Wajahnya seperti mentari, menyinari kehidupanku yang terkadang tenggelam dengan banyaknya kenangan. 

Kulihat wajah mungil nan indah yang membuat kehidupanku menjadi luar biasa bahagia. 

Kugendong dengan pasti. 

Kehadirannya menambah pernikahan aku dan Diana semakin lengkap menjadi sebuah keluarga. 


Anak laki-laki yang kami beri nama Rangga. Diambil dari bahasa Jawa yang berarti kesatria.

Semoga pada suatu hari dimasa hidupnya dia menjadi kesatria bagi orang-orang disekitarnya, terlebih untuk dirinya pribadi. 


Kehidupan keluarga kami menjadi lebih lengkap dan sangat bahagia.

Aku semakin giat bekerja demi keluargaku yang sangat aku sayangi.

Diana juga tidak perlu membutuhkan waktu yang lama untuk menyesuaikan diri menjadi seorang ibu. 
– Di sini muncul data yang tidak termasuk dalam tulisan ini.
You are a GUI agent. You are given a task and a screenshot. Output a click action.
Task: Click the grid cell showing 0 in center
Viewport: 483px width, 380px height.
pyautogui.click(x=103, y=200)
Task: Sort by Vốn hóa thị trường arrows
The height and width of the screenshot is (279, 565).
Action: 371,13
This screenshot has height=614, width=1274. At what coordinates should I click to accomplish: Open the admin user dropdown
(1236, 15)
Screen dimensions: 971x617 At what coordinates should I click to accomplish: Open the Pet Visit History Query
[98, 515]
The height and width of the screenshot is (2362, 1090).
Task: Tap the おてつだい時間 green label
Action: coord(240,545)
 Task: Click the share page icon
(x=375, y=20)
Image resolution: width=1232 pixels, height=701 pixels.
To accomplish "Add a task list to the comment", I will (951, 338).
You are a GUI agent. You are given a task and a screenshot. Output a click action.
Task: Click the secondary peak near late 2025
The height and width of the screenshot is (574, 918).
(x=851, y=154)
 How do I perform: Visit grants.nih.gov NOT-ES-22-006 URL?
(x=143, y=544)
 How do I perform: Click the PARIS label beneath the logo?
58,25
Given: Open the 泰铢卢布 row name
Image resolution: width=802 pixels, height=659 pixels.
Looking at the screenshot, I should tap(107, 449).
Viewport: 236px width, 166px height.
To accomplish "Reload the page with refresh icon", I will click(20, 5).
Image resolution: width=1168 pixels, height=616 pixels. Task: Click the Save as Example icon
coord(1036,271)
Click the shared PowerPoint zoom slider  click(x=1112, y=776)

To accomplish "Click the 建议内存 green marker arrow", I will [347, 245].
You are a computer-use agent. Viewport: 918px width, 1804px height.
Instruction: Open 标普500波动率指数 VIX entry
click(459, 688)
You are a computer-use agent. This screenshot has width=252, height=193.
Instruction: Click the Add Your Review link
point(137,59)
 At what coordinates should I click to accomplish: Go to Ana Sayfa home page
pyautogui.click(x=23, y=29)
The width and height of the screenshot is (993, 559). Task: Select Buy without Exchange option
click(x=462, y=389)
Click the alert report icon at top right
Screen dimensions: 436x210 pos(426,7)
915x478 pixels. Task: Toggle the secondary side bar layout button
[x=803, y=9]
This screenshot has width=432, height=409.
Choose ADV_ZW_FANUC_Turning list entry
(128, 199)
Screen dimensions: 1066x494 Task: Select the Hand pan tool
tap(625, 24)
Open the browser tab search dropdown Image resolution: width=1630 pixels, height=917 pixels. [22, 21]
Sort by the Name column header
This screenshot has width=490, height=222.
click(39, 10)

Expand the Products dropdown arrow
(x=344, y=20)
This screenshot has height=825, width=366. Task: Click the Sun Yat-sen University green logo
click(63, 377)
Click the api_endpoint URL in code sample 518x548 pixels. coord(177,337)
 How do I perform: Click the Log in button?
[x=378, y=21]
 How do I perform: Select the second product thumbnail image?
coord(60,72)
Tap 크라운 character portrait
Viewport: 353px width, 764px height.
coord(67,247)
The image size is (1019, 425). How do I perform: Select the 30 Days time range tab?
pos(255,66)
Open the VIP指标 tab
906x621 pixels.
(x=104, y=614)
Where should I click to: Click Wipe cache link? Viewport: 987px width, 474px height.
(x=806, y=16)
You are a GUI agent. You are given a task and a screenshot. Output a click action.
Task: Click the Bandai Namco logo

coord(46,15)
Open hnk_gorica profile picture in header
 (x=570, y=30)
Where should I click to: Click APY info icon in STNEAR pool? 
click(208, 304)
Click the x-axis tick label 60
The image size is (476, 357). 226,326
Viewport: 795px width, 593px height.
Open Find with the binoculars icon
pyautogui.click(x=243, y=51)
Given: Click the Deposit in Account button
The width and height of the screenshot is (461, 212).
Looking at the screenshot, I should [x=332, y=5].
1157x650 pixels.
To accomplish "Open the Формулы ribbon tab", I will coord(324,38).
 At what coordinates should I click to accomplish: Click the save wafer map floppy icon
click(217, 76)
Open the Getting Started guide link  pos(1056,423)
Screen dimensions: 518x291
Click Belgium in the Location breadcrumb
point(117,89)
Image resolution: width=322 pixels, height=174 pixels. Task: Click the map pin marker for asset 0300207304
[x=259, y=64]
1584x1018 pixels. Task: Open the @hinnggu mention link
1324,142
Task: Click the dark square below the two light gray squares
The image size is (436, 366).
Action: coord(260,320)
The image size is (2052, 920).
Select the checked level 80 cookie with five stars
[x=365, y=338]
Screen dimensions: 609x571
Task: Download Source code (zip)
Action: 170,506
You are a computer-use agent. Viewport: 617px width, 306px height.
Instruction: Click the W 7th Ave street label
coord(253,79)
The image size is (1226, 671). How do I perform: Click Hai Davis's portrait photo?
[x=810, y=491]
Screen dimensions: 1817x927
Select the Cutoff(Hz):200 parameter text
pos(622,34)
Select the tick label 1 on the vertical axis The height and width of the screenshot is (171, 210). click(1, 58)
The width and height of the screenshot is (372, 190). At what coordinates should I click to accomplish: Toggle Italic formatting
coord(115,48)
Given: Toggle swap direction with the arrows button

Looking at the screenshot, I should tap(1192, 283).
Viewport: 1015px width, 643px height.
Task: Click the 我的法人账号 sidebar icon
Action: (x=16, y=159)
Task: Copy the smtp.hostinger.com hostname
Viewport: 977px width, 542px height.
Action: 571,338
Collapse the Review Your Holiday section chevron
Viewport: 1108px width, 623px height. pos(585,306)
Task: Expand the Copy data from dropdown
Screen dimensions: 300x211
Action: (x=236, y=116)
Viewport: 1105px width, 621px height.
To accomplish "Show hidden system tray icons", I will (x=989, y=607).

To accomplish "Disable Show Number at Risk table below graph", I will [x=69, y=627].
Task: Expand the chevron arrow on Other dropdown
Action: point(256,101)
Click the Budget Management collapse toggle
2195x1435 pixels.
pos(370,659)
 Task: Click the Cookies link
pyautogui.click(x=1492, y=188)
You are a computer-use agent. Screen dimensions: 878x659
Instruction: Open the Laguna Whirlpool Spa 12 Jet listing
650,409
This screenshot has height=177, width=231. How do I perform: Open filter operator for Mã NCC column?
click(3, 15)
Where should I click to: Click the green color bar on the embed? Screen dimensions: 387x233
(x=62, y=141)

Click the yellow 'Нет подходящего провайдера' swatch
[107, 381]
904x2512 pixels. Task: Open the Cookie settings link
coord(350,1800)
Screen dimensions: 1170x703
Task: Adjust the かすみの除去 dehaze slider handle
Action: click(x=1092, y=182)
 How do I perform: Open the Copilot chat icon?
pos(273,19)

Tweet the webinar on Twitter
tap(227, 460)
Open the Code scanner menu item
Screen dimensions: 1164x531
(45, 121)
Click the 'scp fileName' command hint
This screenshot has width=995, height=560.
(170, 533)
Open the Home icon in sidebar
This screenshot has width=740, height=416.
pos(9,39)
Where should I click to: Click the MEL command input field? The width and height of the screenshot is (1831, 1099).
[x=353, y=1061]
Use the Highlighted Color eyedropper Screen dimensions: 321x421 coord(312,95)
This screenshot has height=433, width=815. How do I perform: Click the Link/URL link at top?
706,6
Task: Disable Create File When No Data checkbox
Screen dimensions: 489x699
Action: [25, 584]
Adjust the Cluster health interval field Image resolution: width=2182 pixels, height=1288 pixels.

Dia merawat Rangga dengan baik. 

Rangga tumbuh dengan baik dan sehat. 

Hari-hariku diwarnai tangis dan tawa anak tercinta kami. 


Satu tahun berjalan. 

Rangga akan merayakan hari ulang tahunnya yang pertama.

Kami sudah merencanakan pesta kecil untuknya. 

Kami mengundang beberapa anak kecil yang ada disekitar kontrakan. 

Meskipun dia belum mengerti, tapi kami akan mengabadikan momennya untuk kenangan suatu hari nanti. 


Pestanya tidak meriah, hanya dengan kue murah yang berukuran kecil dengan lilin merah berbentuk angka satu. 

Kami bahagia dengan seadaanya, seperlunya dan sewajarnya. 


Tapi semua itu tidak berlangsung lama.